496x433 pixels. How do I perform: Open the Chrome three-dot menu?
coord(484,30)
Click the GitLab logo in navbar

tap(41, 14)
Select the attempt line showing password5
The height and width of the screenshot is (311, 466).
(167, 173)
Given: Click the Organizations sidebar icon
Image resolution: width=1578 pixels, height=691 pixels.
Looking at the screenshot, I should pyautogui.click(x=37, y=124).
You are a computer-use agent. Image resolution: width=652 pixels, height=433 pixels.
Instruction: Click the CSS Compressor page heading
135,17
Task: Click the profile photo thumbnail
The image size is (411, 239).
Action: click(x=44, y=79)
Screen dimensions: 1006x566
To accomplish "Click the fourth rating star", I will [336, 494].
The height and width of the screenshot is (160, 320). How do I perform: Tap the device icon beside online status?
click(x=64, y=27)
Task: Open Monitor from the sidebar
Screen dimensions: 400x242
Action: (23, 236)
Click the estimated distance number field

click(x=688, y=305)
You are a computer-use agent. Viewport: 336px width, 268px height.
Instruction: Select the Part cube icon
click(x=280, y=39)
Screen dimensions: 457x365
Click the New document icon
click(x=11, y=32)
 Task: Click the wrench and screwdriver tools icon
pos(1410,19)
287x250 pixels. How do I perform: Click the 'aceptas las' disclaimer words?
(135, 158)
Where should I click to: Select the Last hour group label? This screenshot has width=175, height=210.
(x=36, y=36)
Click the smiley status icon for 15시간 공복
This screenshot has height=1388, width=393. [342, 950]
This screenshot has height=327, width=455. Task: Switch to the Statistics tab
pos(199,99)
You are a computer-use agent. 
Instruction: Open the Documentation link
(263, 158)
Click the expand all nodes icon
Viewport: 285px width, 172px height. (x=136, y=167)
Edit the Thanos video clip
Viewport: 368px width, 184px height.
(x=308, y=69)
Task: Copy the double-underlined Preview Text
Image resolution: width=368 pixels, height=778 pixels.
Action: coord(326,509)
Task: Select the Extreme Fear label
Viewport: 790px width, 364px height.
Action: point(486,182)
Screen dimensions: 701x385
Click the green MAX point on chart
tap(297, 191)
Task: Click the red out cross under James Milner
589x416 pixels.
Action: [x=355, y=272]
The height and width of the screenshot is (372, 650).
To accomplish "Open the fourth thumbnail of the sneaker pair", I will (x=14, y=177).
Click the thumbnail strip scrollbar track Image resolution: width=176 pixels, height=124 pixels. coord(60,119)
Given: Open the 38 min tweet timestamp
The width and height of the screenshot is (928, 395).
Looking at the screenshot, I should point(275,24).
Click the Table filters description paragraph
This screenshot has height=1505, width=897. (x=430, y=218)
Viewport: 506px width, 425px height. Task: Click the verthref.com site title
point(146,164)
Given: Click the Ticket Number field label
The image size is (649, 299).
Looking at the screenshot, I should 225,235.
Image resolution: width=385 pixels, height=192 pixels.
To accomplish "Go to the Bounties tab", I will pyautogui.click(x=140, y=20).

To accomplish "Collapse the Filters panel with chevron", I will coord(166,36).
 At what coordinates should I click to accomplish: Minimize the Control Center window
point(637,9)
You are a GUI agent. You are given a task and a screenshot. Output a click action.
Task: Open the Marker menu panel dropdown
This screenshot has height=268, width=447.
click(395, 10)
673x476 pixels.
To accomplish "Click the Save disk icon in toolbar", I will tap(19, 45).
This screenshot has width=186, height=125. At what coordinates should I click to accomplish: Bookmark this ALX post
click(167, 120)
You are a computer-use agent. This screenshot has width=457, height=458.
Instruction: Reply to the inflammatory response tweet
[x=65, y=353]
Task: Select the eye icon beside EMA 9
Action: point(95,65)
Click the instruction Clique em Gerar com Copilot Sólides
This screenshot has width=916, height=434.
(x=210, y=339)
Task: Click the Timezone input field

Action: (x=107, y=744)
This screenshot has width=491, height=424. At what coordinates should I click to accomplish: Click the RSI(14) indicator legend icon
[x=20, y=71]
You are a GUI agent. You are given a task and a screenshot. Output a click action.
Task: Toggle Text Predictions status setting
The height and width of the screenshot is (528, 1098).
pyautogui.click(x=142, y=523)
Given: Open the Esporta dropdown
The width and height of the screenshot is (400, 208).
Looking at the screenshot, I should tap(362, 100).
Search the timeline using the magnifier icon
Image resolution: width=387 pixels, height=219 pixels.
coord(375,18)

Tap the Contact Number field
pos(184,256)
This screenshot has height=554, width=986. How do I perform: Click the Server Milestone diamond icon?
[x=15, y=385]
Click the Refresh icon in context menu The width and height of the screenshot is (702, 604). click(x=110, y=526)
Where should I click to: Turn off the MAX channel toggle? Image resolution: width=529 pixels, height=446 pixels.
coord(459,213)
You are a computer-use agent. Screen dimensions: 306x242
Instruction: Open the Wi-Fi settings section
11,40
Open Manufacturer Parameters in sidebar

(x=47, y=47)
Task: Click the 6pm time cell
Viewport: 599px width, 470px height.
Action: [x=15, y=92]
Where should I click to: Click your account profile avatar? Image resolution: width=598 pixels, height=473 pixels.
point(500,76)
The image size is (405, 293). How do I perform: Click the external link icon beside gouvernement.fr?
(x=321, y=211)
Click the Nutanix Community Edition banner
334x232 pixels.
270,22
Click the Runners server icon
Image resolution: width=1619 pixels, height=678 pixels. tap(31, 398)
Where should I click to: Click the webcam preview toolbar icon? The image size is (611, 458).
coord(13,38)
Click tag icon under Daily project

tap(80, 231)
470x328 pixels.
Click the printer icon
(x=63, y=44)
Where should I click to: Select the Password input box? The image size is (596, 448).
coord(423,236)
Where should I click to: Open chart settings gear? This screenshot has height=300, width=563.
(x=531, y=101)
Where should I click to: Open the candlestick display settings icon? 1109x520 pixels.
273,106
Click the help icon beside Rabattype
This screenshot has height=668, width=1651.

************

From the records above, quote only the lines running from the line with "The height and width of the screenshot is (372, 650)." to the line with "Task: Open the Marker menu panel dropdown", both lines included.

The height and width of the screenshot is (372, 650).
To accomplish "Open the fourth thumbnail of the sneaker pair", I will (x=14, y=177).
Click the thumbnail strip scrollbar track Image resolution: width=176 pixels, height=124 pixels. coord(60,119)
Given: Open the 38 min tweet timestamp
The width and height of the screenshot is (928, 395).
Looking at the screenshot, I should point(275,24).
Click the Table filters description paragraph
This screenshot has height=1505, width=897. (x=430, y=218)
Viewport: 506px width, 425px height. Task: Click the verthref.com site title
point(146,164)
Given: Click the Ticket Number field label
The image size is (649, 299).
Looking at the screenshot, I should 225,235.
Image resolution: width=385 pixels, height=192 pixels.
To accomplish "Go to the Bounties tab", I will pyautogui.click(x=140, y=20).

To accomplish "Collapse the Filters panel with chevron", I will coord(166,36).
 At what coordinates should I click to accomplish: Minimize the Control Center window
point(637,9)
You are a GUI agent. You are given a task and a screenshot. Output a click action.
Task: Open the Marker menu panel dropdown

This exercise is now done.